• **EXCERPTED PASSAGE**:
%%
When I read the story of Yaakov stealing Esau’s blessing from their father, Yitzchack in this week’s parsha, Parashat Toldot, I am filled with a wide array of often conflicting emotions. I feel a profound personal connection to Yitzchack, understand his pain and vulnerability on a gut level. At the same time, questions such as these gnaw at me: am I overanalyzing, projecting my own sense of what is right and just onto an ancient text? What was Yitzchack and Rivka’s relationship like and what would inspire Rivka, who in many ways is the individual with the greatest amount of agency in the story to do what she did? How can I square hers and Yaakov’s actions with what I believe Judaism calls all of us to do—to do justly, love kindness and walk humbly with God? And perhaps most importantly for me, how can I bring my own experience as a blind person to this text authentically?
Someone recently asked me if I was bothered by God’s apparent nonintervention. What does that say about our tradition—that our patriarch, Yaakov, received his bracha through outright deception? What does that mean for me, for all of us?
%%
• **YOUR GOAL**:
Transcribe the part of the passage on Parashat Toldot that runs between "Someone recently asked" and "for all of us?", inclusive. The lines that come next are separate material and are unrelated to the passage above.

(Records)
%%
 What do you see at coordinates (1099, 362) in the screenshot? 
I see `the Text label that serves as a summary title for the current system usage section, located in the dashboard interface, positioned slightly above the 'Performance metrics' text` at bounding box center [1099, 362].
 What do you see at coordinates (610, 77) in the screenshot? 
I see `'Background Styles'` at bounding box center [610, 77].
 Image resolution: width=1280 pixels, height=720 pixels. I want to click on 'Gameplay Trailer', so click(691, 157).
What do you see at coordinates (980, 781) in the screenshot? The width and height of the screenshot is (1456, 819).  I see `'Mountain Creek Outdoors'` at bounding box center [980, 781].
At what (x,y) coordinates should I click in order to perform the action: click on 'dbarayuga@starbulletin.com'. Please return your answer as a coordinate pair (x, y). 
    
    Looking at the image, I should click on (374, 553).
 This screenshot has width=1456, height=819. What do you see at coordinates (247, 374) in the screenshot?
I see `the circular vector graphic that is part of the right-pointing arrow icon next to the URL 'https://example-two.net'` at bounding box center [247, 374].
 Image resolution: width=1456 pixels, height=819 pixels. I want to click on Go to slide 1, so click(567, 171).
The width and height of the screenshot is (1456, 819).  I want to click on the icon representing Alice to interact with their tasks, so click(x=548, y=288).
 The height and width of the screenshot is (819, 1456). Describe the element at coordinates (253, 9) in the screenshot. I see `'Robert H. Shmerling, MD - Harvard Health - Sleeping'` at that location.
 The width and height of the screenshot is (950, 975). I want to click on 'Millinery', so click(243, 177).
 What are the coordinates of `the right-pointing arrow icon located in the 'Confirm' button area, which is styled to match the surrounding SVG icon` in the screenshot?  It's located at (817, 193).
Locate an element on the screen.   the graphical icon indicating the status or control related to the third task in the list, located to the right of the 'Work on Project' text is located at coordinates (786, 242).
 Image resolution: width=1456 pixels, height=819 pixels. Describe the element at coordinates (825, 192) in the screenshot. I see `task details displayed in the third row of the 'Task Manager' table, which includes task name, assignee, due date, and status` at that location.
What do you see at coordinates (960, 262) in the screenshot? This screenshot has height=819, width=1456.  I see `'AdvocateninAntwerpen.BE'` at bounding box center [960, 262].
%%
• **TASK SOLUTION**:
Someone recently asked me if I was bothered by God’s apparent nonintervention. What does that say about our tradition—that our patriarch, Yaakov, received his bracha through outright deception? What does that mean for me, for all of us?